With him living on the streets, chances seem good he could be arrested again – or worse.

“You can’t put a person out somewhere and expect them to do something when there’s nothing for them to do other than to wander around and face a vagrancy charge or face a panhandling charge or whatever the case may be,” Waldrop said. “I will either end up deathly sick, jailed or in the hospital within 2 weeks because the human body is not built to survive in weather like this.”

Margi Gilmour deals with interstate compact cases all the time. She’s been the head of court services for DeKalb County since 1997.

Yes, there’s a lot of bureaucracy involved in allowing movement of people who are in the system, but it serves a purpose, Gilmour said.

“Here in Illinois, we don’t want people just coming here willy-nilly and take up residency if they have criminal backgrounds in other states,” she said.

Gilmour didn’t want to talk specifically about Waldrop’s case. But she said this issue comes up fairly often for people on probation or parole.

“For individuals sentenced in one state that want to move to another state there are all kinds of rules,” Gilmour said. “… There’s a lot of things that come into play to determine if they’re a resident or not, a lot of people don’t meet the definition of residence in the state they want to go live.”

Local probation authorities could be fined if they violate the compact rules, Gilmour said. Sometimes people find themselves stuck, either temporarily or permanently, in a place they don’t want to be.

“Some people get caught up in a situation where it’s not ideal for them, and they get caught in the state where they were convicted,” Gilmour said.  “… My heart goes out to people who are caught in the middle, and we try to do the best we can to facilitate that process and sometimes that takes longer than many people realize.”

That leaves Waldrop on the street. His family is unable to send him money.

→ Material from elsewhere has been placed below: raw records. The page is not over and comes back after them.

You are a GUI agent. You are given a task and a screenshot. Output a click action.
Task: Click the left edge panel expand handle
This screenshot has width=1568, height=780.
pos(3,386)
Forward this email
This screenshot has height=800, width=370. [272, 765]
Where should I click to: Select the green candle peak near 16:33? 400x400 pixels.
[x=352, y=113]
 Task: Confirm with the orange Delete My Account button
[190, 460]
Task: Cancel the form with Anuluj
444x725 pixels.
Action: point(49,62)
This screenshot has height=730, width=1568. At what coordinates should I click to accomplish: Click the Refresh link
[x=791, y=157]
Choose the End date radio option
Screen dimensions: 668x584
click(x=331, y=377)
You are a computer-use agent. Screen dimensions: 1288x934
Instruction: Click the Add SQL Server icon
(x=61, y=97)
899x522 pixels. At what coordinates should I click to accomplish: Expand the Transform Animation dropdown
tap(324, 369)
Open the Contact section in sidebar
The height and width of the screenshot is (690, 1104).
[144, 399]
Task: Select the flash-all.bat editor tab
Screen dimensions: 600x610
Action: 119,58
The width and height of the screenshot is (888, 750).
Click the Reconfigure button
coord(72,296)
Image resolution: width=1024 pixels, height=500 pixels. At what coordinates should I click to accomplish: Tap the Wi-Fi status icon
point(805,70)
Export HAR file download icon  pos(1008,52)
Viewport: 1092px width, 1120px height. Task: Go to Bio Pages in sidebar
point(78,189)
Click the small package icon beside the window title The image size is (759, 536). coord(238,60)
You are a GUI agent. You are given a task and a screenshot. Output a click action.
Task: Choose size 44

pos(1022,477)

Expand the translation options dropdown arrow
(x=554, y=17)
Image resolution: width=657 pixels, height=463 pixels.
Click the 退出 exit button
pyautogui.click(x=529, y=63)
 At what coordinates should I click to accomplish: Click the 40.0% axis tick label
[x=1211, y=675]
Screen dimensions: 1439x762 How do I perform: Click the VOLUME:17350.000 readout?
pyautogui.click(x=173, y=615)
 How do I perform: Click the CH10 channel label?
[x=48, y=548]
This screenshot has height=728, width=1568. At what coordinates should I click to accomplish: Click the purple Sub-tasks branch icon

If he travels to a shelter in Aurora or Elgin, he’s not sure how he’d get back to check in with his probation officer.

Waldrop said he might ask Judge Stuckert to allow him to stay with one of his co-defendants. Failing that, maybe he’ll try to withdraw his plea and go back to jail, where the taxpayers can pay for his shelter.

“At least that way I know I’ll have three meals a day and have a roof over my head to keep me out of the weather,” Waldrop said.  “I’m kind of lost, you know?”